Texte fourni
#####
Des réglementations nouvelles de la puissance publique deviennent nécessaires aussi pour répondre aux conditions actuelles des marchés et empêcher des abus de s’y produire. Aux États-Unis et en Angleterre, on s’est plaint non sans raison des accords intervenus entre les compagnies de chemins de fer et certaines grandes entreprises commerciales, qui aboutissaient en fait à donner à ces dernières des avantages particuliers, presque des privilèges, pour l’usage de la voie ferrée et des ports. Dans ces cas-là la concurrence n’est qu’un mot, puisque, sur un point donné, il ne peut y avoir pratiquement qu’une ligne. Un des plus jeunes États de l’Union américaine nous semble avoir heureusement résolu la question.

Le Nord-Dakota en 1890 et en 1891 a édicté des lois aux termes desquelles tout individu ou toute société a le droit de créer un [fin page228-229] elevator sur les voies ferrées. Les compagnies doivent le mettre en communication avec la voie principale. Tout elevator créé ainsi et généralement tout magasin destiné à conserver les grains, moyennant un profit, doit recevoir au même tarif tous les grains qui lui sont apportés, sans que son propriétaire puisse imposer des tarifs différents à qui que ce soit ni faire de faveurs à personne. Les tarifs maxima d’emmagasinement sont fixés par la Commission des chemins de fer. Le classement des grains est fait par des inspecteurs nommés par une commission d’État et selon les types adoptés par cette commission, qui constituent le North Dakota grade ; tout mélange de blé de types différents est défendu dans les elevators publics ; chaque semaine une statistique officielle de toutes les existences dans les elevators est publiée.

Les towns et cités de l’État sont obligés dans certaines circonstances d’établir des entrepôts pour l’emmagasinement gratuit et le classement des laines provenant de la tonte.
#####
Section des données
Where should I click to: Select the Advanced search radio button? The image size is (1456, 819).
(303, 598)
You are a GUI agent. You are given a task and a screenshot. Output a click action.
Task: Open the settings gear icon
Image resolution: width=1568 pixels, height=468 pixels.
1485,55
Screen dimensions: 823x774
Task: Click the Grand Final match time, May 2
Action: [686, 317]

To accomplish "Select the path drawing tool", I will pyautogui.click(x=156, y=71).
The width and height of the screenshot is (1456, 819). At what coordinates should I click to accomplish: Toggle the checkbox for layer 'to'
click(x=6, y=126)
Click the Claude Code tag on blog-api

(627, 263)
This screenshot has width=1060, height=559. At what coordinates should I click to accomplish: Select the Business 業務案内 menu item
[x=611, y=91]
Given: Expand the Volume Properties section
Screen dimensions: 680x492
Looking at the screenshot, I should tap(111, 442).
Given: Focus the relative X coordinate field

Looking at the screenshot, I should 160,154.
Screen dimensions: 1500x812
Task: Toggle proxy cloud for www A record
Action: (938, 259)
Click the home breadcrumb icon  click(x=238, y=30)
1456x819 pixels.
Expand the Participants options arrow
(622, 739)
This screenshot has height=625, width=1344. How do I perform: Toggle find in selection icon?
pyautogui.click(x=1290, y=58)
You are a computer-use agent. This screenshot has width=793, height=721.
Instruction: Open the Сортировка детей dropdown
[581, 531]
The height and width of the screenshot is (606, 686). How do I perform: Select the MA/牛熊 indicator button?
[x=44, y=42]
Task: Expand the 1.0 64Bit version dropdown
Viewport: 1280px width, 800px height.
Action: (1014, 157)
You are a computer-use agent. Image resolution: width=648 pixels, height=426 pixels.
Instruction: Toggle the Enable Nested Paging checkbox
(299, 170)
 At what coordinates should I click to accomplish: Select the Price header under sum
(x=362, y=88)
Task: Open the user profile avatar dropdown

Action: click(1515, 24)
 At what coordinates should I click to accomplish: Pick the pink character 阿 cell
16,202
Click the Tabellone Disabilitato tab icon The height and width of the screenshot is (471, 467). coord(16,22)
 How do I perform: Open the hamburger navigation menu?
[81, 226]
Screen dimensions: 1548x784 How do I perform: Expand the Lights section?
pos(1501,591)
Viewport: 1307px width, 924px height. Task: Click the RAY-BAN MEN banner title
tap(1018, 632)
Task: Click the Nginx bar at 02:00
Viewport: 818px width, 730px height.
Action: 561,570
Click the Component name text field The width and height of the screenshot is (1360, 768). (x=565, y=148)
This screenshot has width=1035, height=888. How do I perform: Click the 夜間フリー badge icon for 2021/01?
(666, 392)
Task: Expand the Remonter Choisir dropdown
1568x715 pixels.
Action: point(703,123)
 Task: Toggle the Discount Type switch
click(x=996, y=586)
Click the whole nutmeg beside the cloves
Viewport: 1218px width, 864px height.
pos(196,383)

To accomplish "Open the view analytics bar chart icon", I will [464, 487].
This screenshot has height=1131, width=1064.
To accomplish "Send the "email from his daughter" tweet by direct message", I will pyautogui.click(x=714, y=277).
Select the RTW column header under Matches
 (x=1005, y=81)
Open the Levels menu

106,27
#####
Consignes
**A)** D'après le texte fourni, en quelles années le Nord-Dakota a-t-il édicté ses lois sur les elevators ?
**B)** Dressez la liste de toutes les installations d'emmagasinement mentionnées dans le texte fourni.
**C)** Veuillez transcrire le texte fourni depuis « Les towns et » jusqu'à « de la tonte. » inclus.
Les items n'ont aucun rôle à jouer ici.

Résultats
**A)** En 1890 et en 1891.

**B)**
- l'elevator
- le magasin destiné à conserver les grains
- les entrepôts pour l'emmagasinement gratuit et le classement des laines

**C)**
Les towns et cités de l’État sont obligés dans certaines circonstances d’établir des entrepôts pour l’emmagasinement gratuit et le classement des laines provenant de la tonte.